Answer: I agreed with your opinion. I added it as another limitation according to your comment.

To the best of our knowledge, this study is the first to demonstrate the relationship between the LLD and CST in hemiplegic CP using DTT. However, this study has several limitations. First, additional imaging evaluations, such as radiography, were not performed. Second, additional electrophysiological evaluations, including electromyography/nerve conduction velocity or motor-evoked potential tests, were not performed. Third, more detailed identical functional evaluations were performed due to the wide age range of the patients. Fourth, evaluations on the various possibilities of LLD by age and different causes of hemiplegia have not been conducted.

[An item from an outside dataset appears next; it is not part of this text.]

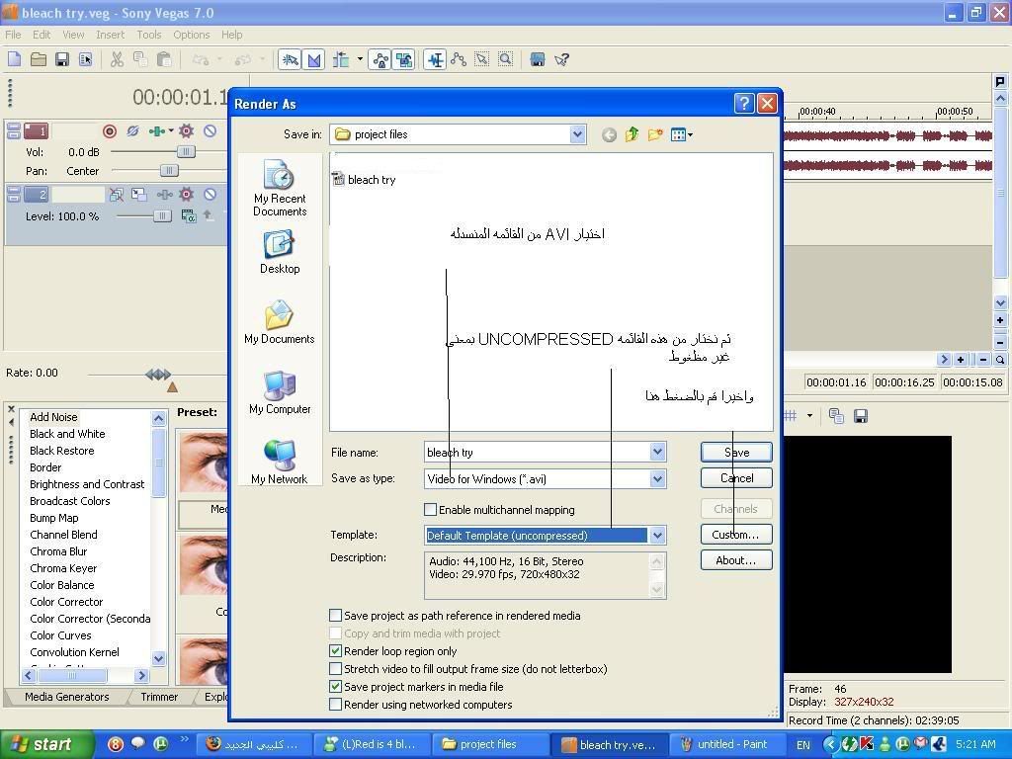Uncheck Render loop region only

[x=336, y=651]
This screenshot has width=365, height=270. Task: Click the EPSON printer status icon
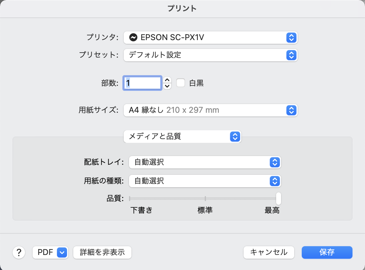tap(133, 38)
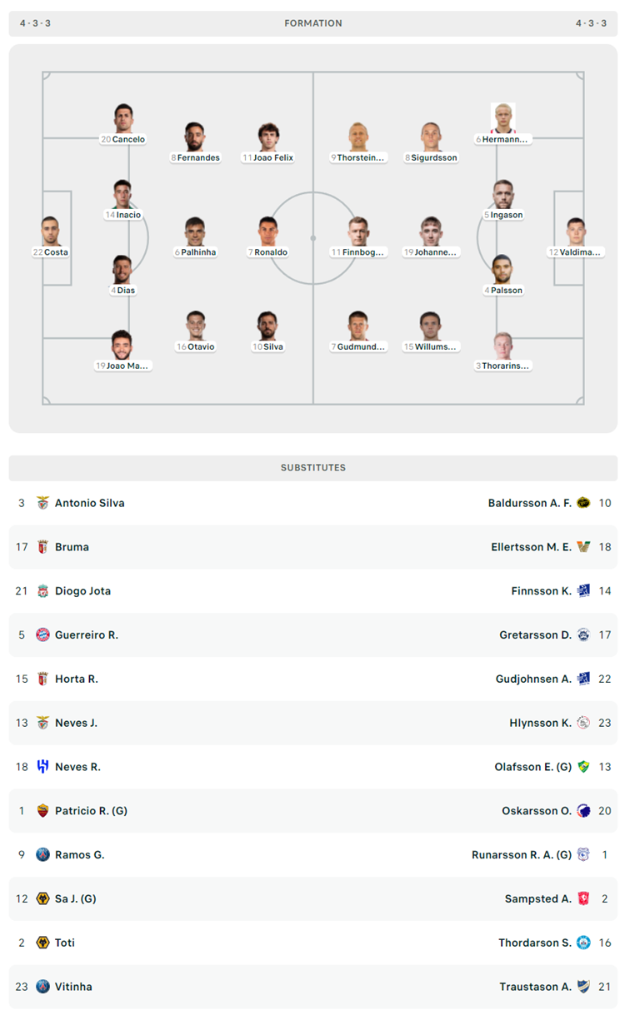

Another limitation was lack of healthy control group, so the comparison of LLD between the healthy controls and CP was not evaluated. Finally, the limitations of DTI should be considered. DTI may underestimate or overestimate the neural fiber tract because of the region of fiber complexity. Crossing can prevent the full reflection of the underlying fiber architecture using DTI. Besides, the probabilistic technique using FSL can provide more accurate information about the presence of branching fibers or preservation of weak white matter integrity than the deterministic technique using PRIDE or DTI studio, which was used in this study [24]. Therefore, complementary probabilistic DTI studies with larger case numbers that include participants with different causes of hemiplegia, various ages, and normal healthy subjectsand detailed and identical clinical, radiological, and electrophysiological evaluations are warranted.

 

  1. There are some obvious errors in typing and reference format, which should be corrected (e.g., there is an additional space in line 163; and errors in Reference list in lines 235-237). The authors should carefully check the manuscript before publication.

Answer: Sorry for that. We revised the manuscript.

Author Response File: Author Response.docx

Round 2

Reviewer 1 Report

Dear authors,

I really appreciate all your efforts to positively address all the comments raised by me. Now the scientific quality of the article is well improved and eligible for publication in the current status. Regards.